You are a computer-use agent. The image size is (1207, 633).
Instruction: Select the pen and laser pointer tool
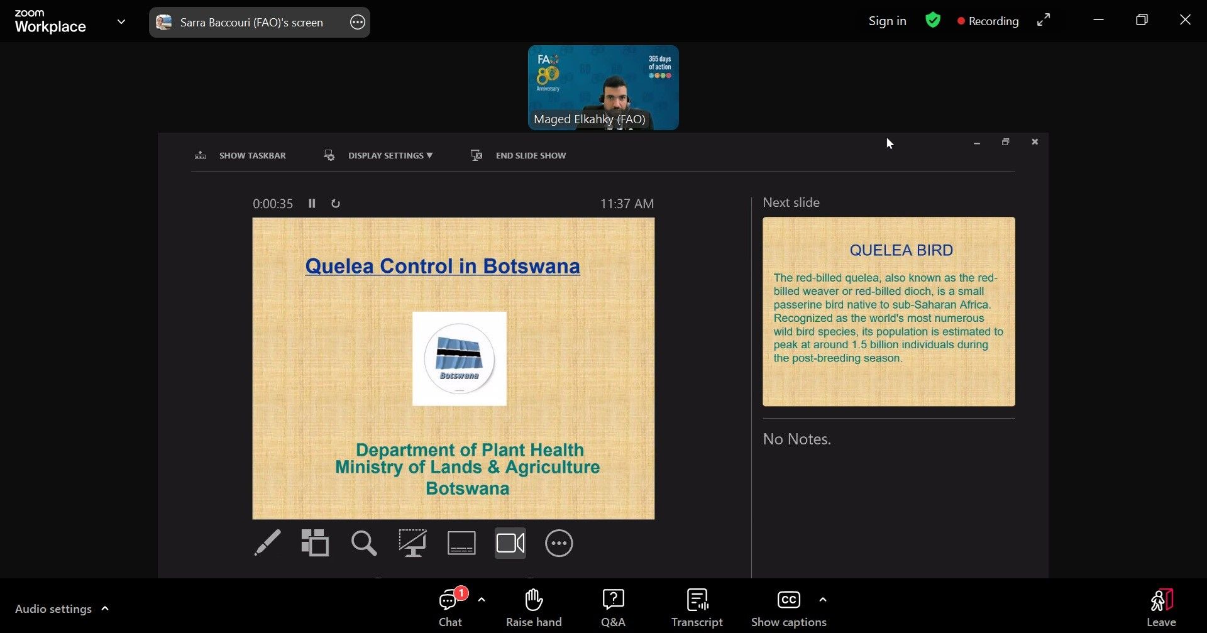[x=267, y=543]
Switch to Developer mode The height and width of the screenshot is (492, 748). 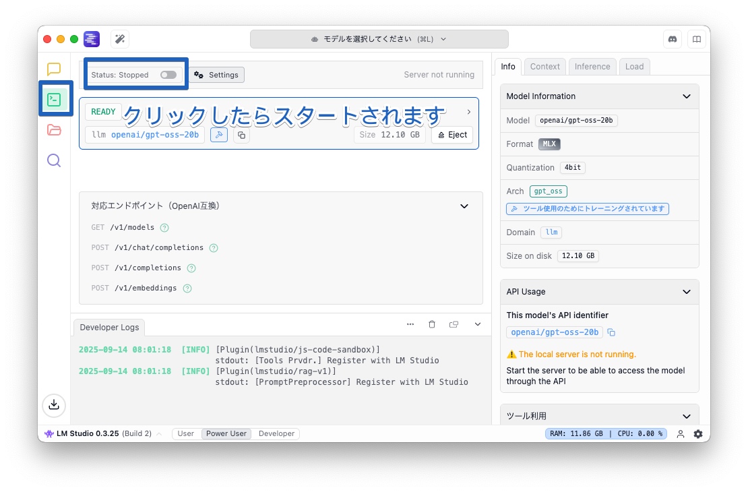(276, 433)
----------------------------------------
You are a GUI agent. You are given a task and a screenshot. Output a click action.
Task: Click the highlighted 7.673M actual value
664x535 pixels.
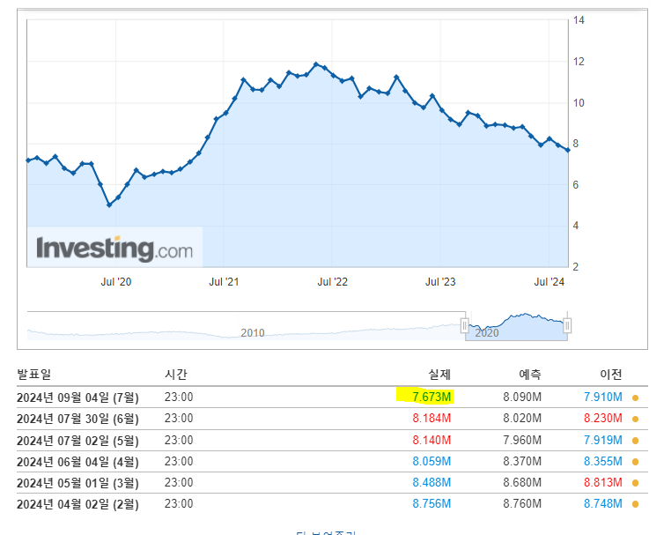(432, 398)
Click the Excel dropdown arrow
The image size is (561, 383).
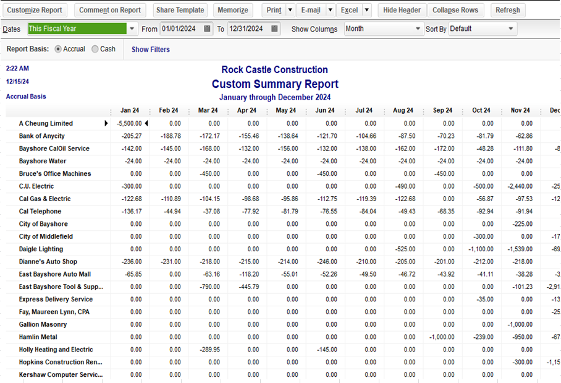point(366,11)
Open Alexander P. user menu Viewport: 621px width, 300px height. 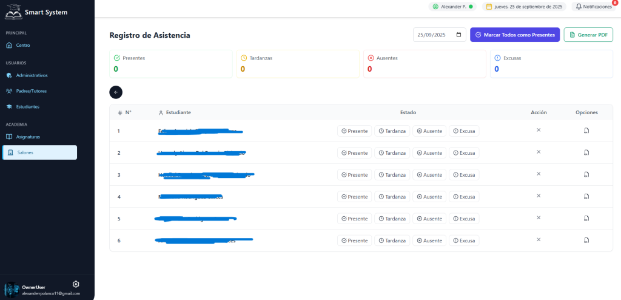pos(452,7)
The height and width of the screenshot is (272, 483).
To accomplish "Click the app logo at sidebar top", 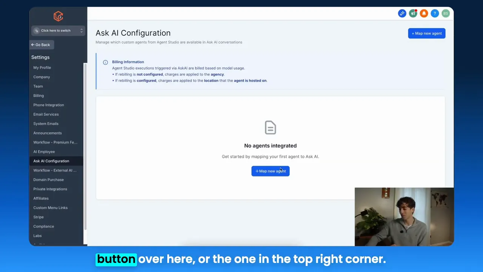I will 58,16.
----------------------------------------
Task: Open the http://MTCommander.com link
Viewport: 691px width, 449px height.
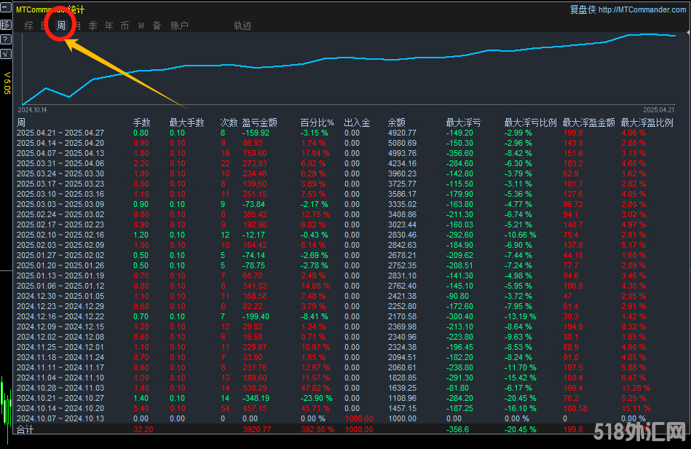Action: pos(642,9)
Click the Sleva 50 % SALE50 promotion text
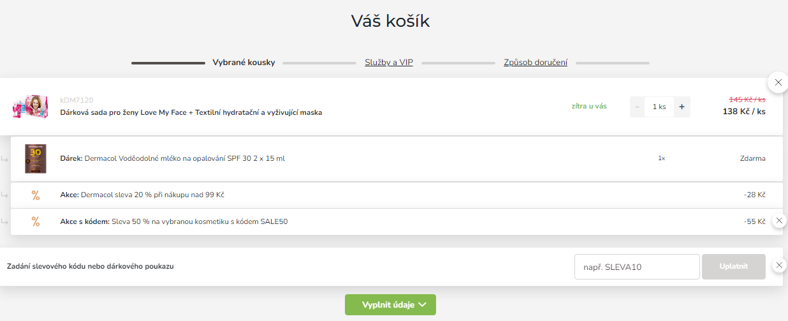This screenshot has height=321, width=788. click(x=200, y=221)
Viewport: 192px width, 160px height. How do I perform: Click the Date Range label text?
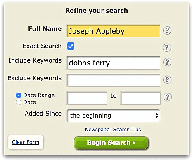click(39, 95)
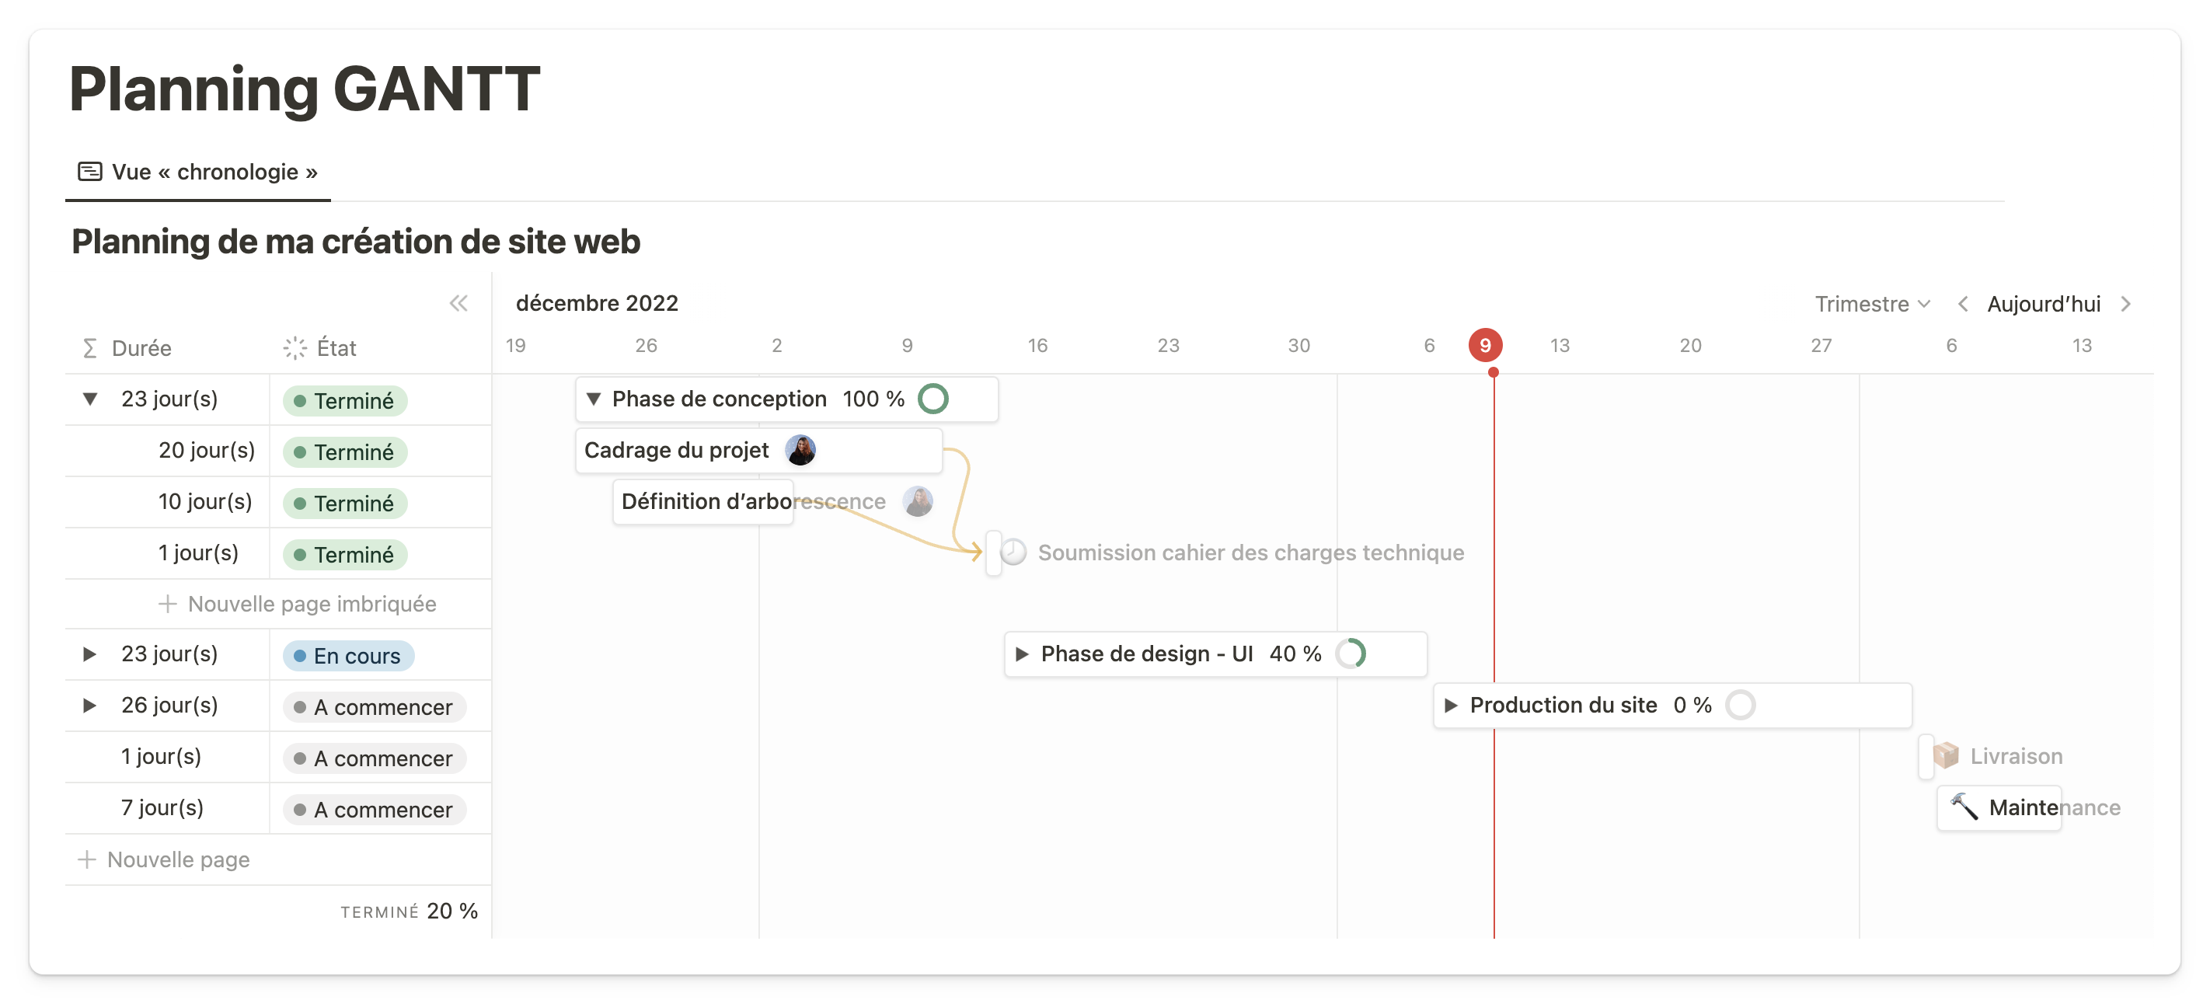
----------------------------------------
■ Goal: Repeat the lines word for word, starting with the line that contains "Click the Sleva 50 % SALE50 promotion text" and going on through the line that contains "click(39, 95)". Leave out the pictures.

■ Written response:
Click the Sleva 50 % SALE50 promotion text
This screenshot has height=321, width=788. click(x=200, y=221)
Viewport: 192px width, 160px height. How do I perform: Click the Date Range label text?
click(39, 95)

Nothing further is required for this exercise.